Yoram Kochavy יורם כוכבי

Personal information
- Nationality: Israeli
- Born: November 19, 1962 (age 63) Israel
- Height: 5 ft 11.5 in (181.6 cm)
- Weight: 148 lb (67 kg)

Sport
- Sport: Swimming
- Strokes: butterfly medley
- College team: University of Georgia and University of Denver

= Yoram Kochavy =

Israeli swimmer

Yoram Kochavy (יורם כוכבי; born November 19, 1962) is an Israeli former Olympic swimmer.

==Early life and education==
Kochavy was born in Israel, and is Jewish. In 1981 he attended the University of Georgia, and competed for the university in swimming. He attended University of Denver, where he obtained a Bachelor of Science in Computer Science and Psychology in 1986, and a Master of Science in Computer Science in 1987.

==Swimming career==
At the 1981 Maccabiah Games, Kochavy won a silver medal and two bronze medals.

When he competed in the Olympics, he was 5 ft 7.5 in tall and weighed 148 lb.

Kochavy competed for Israel at the 1984 Summer Olympics in Los Angeles, California, in swimming at the age of 21. Swimming in the Men's 400 metre Individual Medley he came in 16th with times of 4:35.70 in Round One and 4:40.00 in the B Final, competing in the Men's 200 metre Butterfly he came in 22nd with a time of 2:04.08, and swimming in the Men's 200 metre Individual Medley he came in 27th with a time of 2:11.81.

At the 1985 National Association of Intercollegiate Athletics (NAIA) Men's Swimming and Diving Championships, swimming for University of Denver, Kochavy won gold medals in both the 200 (in 1:54.04) and 400 yard (in 4:02.63) Individual Medleys and the 200 yard Butterfly, and was the NAIA High Point Award Winner.
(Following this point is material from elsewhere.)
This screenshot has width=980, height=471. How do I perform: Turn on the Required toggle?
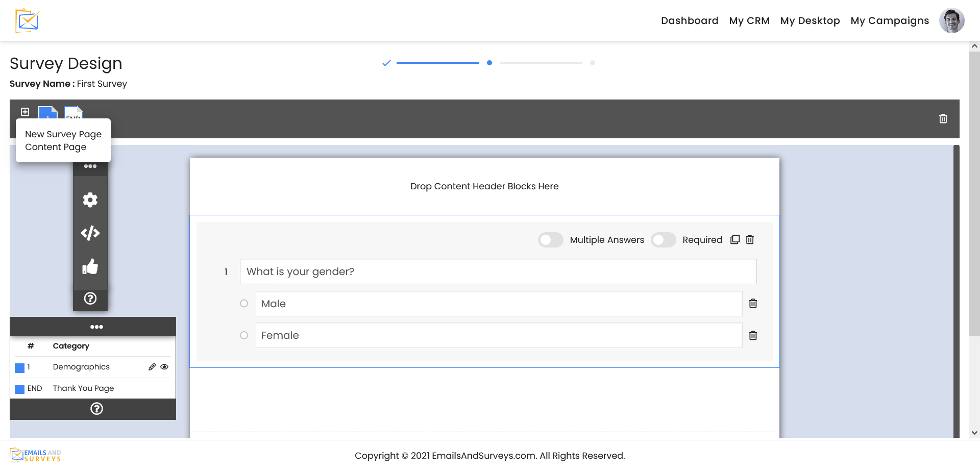coord(664,240)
His three titles that year still stand as a tie for the existing NAIA record for most individual swimming titles in a year. That year he also set the record of the university in the 200 individual medley, which still stands, of 1:54.05, and set a record in the 400 individual medley which stood until 2001. At the 1986 NAIA Championships, he again won the 200 yard Individual Medley (in 1:55.09).